* REQUESTS *
1. According to the abstract on state secret ballot initiatives, what do these initiatives prioritize over national uniformity?
2. Quote the passage from the abstract on state secret ballot initiatives, starting at "Optimism about the" and ending at "of self-interested rents.".

[START OF PROVIDED PASSAGE]

Protecting Liberty? State Secret Ballot Initiatives in the Shadow of Preemption and Federalism
Harry G. Hutchison
George Mason University - School of Law; Oxford Centre for the Study of Law & Public Policy
October 18, 2011
New York University Journal of Law and Liberty, Vol. 6, No. 3, 2012, pp. 409-496
George Mason Law & Economics Research Paper No. 11-42
Commendably, a number of states have recently approved initiatives to protect workers’ right to participate in a secret ballot election before a labor union can represent them. Reifying liberty and the anti-subordination principle, state secret ballot initiatives prioritize employee protection over national uniformity. At the same time progressive scholarship offers potentially useful arguments concerning the need to relax existing labor preemption rules. These arguments may encourage future state and local regulatory diversity and provide an environment conducive to the acceptance and expansion of all sorts of proposals that are protective of workers’ liberty interests.
Optimism about the possibility of doctrinal convergence between the efforts of progressive and classical liberals ought to be tempered; this move is riven with the risk that constraining preemption doctrine may further constrain workers’ freedom and liberty since there is also a corresponding move afoot that favors federalization, centralization and uniformity and can be explained by the pursuit of self-interested rents.

[END OF PROVIDED PASSAGE]
[START OF SUPPLIED DATA]

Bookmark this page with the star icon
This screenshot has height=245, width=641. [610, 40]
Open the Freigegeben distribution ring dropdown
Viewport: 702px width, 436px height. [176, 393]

[END OF SUPPLIED DATA]

* THE REPLIES *
1. Employee protection.

2.
Optimism about the possibility of doctrinal convergence between the efforts of progressive and classical liberals ought to be tempered; this move is riven with the risk that constraining preemption doctrine may further constrain workers’ freedom and liberty since there is also a corresponding move afoot that favors federalization, centralization and uniformity and can be explained by the pursuit of self-interested rents.